■ **TASK DIRECTIONS**:
Tally every line in the entries below that holds "orange", then give only the total.

■ **Stored records**:
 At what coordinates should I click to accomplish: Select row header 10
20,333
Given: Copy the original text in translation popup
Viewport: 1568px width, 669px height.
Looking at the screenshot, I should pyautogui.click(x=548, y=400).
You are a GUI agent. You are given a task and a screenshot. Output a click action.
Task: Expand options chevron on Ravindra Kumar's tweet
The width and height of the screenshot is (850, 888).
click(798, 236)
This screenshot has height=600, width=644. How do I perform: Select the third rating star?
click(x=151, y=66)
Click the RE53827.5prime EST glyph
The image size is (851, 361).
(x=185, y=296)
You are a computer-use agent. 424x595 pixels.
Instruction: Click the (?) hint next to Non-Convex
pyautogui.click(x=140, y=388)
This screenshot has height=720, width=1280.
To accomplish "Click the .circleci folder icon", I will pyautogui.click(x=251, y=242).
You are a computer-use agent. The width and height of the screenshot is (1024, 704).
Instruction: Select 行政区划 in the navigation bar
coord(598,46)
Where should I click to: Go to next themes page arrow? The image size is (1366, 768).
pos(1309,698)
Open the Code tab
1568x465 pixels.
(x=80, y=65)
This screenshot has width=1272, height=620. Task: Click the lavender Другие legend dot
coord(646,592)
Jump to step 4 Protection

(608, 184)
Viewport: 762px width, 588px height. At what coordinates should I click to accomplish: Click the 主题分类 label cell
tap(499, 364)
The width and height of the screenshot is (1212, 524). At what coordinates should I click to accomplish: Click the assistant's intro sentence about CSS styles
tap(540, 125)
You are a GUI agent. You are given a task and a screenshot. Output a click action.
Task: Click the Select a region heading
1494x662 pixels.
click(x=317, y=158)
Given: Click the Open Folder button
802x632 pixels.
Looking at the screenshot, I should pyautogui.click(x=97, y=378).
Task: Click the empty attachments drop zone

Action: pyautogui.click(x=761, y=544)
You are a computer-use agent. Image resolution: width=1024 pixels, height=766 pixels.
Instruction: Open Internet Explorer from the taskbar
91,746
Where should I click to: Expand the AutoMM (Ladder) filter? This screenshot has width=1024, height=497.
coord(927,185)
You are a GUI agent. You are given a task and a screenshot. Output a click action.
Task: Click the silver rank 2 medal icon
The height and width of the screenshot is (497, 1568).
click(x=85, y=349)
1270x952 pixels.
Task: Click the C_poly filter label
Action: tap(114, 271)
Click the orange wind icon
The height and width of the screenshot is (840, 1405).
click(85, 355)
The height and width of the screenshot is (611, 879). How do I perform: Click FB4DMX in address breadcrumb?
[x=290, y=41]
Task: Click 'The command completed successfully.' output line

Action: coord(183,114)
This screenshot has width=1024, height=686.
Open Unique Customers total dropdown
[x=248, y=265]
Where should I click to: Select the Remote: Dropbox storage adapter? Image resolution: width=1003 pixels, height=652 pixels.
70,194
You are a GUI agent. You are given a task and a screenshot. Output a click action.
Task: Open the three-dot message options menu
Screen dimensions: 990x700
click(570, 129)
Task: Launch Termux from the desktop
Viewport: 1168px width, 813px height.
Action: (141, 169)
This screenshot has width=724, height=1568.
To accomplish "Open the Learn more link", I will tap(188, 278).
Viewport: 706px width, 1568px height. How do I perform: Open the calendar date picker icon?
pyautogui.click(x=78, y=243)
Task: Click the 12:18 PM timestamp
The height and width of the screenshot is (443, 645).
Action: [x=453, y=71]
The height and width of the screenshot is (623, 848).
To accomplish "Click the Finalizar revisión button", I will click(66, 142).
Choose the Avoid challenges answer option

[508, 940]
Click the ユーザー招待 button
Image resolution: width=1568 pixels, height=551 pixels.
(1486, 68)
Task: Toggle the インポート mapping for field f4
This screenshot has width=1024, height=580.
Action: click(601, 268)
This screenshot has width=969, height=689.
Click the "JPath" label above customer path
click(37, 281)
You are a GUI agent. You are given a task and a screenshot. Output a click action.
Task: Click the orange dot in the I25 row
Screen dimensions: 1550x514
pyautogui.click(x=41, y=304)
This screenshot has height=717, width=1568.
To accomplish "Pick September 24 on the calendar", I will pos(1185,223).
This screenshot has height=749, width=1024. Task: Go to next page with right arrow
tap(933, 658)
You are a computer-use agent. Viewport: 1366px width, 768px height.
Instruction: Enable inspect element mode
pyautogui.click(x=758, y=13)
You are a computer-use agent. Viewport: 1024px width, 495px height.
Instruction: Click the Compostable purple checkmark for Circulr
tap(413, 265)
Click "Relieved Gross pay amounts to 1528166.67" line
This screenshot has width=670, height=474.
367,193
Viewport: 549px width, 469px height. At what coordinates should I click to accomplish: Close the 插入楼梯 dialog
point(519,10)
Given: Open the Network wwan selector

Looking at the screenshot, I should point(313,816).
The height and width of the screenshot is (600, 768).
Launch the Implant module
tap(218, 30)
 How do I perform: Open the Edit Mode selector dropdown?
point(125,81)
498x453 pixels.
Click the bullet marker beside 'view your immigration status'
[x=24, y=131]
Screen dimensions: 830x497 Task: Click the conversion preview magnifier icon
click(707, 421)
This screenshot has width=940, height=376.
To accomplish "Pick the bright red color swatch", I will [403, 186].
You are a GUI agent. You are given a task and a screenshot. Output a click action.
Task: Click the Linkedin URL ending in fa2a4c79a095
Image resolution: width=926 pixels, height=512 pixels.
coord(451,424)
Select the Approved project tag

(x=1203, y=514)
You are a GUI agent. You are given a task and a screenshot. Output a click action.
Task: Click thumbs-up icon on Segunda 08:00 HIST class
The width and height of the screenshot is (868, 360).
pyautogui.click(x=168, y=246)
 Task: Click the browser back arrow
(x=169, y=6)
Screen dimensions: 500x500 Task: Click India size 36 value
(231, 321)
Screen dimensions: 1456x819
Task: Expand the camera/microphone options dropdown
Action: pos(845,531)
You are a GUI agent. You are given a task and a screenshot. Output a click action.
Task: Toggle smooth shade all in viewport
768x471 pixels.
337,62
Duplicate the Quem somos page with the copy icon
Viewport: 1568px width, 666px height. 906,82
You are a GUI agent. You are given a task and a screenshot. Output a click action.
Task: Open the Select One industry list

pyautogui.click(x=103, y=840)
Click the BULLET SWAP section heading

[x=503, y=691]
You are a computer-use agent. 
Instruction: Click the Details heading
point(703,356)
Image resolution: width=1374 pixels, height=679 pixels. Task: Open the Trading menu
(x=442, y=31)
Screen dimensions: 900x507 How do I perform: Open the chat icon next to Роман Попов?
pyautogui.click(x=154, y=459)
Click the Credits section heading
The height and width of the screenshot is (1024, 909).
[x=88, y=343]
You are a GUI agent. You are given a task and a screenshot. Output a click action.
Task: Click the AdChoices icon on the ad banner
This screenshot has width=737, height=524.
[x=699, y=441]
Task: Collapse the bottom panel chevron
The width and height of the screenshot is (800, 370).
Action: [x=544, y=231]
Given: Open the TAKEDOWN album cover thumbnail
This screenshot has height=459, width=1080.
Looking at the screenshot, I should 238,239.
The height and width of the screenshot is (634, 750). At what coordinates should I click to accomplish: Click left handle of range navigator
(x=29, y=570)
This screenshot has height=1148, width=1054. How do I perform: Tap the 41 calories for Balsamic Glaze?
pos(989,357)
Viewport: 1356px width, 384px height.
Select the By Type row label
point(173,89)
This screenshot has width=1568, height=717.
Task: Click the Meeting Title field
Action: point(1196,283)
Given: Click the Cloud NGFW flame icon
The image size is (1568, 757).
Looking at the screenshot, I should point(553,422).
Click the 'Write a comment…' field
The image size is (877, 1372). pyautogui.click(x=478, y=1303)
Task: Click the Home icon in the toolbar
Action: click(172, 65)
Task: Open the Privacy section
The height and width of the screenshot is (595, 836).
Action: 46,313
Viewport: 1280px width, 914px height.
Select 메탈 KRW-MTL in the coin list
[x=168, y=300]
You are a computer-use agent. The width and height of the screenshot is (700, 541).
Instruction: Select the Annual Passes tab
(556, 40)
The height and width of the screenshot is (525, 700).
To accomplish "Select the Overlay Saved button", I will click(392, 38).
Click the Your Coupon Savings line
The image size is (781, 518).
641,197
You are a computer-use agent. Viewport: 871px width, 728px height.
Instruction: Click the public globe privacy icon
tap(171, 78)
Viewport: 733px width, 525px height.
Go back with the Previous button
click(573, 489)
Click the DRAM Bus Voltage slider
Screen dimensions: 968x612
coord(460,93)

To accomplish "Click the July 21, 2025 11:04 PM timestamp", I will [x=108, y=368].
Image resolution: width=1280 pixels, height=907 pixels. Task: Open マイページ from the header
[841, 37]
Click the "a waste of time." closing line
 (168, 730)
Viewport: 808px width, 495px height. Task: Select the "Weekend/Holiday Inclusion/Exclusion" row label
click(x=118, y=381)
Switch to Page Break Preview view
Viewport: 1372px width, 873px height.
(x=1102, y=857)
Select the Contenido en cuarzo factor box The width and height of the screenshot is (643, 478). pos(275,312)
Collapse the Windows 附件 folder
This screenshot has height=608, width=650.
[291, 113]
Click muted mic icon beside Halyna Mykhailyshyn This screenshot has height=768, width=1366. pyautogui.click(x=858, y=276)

■ **TASK SOLUTION**:
2